— Start Extract provided —

Security questionnaires are a common practice today for vendor assessment (full disclosure: I have never filled out nor requested one myself) but I believe that a threat model provides a much more useful description of security posture, with risks and countermeasures presented in context of the overall system posture rather than itemized statements about various parts of the system. Unless fully standardized, various different questionnaires may be required, but a threat model is fit to the product so it stands as a universal documentation of its security.
It’s important to state that when using threat models for a variety of purposes with different stakeholders, some flexibility in presentation is necessary to make it accessible to a wider audience of readers. The most detailed form of the threat model may only be used internal due to references to the organization or other confidential information and internal details, but from this (perhaps by tagging sections for audiences) derivative versions can be compiled: high level executive summary for the C-suite or sales presentation; business risk management; technical integrators; software developers; end users.
Historical perspective
Since it’s important that threat models include perspectives from all stakeholders, this informative section is included for the benefit of readers new to the concept of threat modeling.
Imagine the surprise in Troy the day after they accepted (let through the gates) that “gift horse” and the invaders hidden inside wreaked havoc: they had no idea that such an attack was possible. Had even one Trojan guard thought about the “gift horse” possibly being a trap (it did come from their bitter enemies, after all) it wouldn’t have taken a genius to consider that something could be hidden inside, and even a cursory inspection would have been sufficient to save the city.
The Trojans were defeated because they failed to threat model — over three thousand years later, the internet spans the globe, computers are faster and cheaper than ever, we have advanced generative AI, and most software companies apparently are making the same mistake. (I say “apparently” because if they are threat modeling they are doing so in secret for some reason, choosing “security by obscurity”.)
Any digital product or service is potentially exposed to attack (unless it’s in an air-gapped system, and even then sometimes there are ways) so guarding all “gates” (attack surface is the term of art) is essential, and solid defense begins with a threat model to know what to expect as incoming.
Case study
If you think modern software makers can’t possibly be missing the threat modeling boat, consider the recent Crowdstrike incident that crashed millions of machines, disrupting numerous large corporation operations including thousands of flight cancellations. The company has not disclosed any threat models so we don’t know what happened, but the possibilities must be:
- They had a great up-to-date threat model
- They had a threat model but it was outdated or low quality
- They did not have a threat model
Option 1 makes no sense: why in the world wouldn’t they share their threat model as solid evidence of the great job they were doing? But more importantly, with hindsight we know that a great threat model must have included the threat of “pushing a bad update that crashes millions of customer systems” … in which they need to explain how that threat was allowed to occur.

— End Extract provided —
— Start Entries provided —

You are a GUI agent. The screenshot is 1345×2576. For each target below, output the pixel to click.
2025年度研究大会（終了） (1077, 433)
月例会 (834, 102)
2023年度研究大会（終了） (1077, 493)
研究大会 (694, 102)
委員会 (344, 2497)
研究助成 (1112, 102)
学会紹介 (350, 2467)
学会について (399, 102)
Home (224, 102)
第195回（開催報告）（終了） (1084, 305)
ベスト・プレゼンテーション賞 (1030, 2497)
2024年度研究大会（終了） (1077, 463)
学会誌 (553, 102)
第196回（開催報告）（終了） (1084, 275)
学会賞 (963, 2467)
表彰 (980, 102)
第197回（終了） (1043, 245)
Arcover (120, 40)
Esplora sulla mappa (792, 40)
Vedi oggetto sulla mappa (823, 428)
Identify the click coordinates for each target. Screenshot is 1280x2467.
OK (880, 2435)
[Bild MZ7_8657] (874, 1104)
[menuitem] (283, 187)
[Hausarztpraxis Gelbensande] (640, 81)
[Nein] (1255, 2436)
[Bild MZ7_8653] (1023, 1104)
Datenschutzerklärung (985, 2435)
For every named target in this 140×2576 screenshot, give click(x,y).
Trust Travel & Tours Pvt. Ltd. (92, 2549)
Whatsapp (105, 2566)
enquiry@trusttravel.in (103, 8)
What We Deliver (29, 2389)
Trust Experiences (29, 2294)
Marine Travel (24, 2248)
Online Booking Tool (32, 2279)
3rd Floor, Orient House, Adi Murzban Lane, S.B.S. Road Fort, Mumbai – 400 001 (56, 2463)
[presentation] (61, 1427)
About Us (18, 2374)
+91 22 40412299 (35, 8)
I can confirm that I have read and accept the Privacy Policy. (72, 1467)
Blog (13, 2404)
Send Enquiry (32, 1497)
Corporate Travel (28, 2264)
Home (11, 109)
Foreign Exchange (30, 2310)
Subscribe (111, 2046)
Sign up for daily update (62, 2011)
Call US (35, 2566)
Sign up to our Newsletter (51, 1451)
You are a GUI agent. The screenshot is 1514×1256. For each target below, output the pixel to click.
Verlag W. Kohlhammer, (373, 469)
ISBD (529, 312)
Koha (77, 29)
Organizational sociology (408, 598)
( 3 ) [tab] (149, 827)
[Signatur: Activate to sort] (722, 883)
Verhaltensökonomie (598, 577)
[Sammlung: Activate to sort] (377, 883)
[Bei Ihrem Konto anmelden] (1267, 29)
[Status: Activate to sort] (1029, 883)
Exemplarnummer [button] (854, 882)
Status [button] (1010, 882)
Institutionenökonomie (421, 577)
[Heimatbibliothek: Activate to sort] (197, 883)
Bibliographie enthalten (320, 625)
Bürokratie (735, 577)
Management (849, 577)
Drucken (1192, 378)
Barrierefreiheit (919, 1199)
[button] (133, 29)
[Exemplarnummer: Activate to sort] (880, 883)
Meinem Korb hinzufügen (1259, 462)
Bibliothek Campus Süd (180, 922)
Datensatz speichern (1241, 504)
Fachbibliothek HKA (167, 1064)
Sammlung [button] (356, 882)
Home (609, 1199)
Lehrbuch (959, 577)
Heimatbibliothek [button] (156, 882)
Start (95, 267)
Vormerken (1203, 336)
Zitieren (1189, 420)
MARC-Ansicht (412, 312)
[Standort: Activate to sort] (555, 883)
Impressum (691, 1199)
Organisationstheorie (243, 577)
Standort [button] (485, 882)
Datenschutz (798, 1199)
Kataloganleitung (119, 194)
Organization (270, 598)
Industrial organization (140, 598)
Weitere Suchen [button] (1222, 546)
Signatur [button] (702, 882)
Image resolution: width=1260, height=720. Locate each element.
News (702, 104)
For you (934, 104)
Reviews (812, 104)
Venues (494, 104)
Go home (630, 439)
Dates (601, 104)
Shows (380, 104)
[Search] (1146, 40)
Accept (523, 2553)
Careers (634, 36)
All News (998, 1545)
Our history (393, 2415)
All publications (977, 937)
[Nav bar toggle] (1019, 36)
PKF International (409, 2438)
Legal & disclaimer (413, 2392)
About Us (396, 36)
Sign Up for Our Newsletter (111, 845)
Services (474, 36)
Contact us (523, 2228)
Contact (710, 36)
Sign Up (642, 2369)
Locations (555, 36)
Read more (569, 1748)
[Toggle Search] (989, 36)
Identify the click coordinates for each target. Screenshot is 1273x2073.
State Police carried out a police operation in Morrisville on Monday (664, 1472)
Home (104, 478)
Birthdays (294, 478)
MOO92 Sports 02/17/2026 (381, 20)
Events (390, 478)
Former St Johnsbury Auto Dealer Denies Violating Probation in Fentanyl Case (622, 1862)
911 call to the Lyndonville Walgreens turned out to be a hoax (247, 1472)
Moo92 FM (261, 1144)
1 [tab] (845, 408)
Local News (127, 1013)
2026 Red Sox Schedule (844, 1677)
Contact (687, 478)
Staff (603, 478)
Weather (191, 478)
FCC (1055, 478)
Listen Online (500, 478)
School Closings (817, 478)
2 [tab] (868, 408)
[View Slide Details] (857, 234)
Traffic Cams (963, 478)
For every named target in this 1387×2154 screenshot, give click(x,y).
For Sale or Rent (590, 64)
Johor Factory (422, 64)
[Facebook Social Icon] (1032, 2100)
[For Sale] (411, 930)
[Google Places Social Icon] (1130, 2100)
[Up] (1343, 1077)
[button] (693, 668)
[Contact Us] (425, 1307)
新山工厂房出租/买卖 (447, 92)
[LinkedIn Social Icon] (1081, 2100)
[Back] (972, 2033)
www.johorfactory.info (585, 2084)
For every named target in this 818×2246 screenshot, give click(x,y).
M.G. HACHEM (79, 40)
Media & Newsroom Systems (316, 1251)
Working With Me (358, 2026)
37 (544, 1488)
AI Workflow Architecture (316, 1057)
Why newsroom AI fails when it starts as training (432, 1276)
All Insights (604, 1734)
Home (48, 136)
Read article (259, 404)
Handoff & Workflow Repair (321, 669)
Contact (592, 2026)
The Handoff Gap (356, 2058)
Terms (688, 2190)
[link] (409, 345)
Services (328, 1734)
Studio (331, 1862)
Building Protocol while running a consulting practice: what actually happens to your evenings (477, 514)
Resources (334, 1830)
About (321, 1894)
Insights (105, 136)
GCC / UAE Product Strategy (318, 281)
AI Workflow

— End Entries provided —

# Stated exercise 1:
Reproduce verbatim the passage of the threat modeling text that opens with the words containing "Any digital product" and closes with "expect as incoming.".
# Stated exercise 2:
In the threat modeling text, what term of art is given for the "gates" of a digital product or service that must be guarded?

# Full solution 1:
Any digital product or service is potentially exposed to attack (unless it’s in an air-gapped system, and even then sometimes there are ways) so guarding all “gates” (attack surface is the term of art) is essential, and solid defense begins with a threat model to know what to expect as incoming.

# Full solution 2:
Attack surface.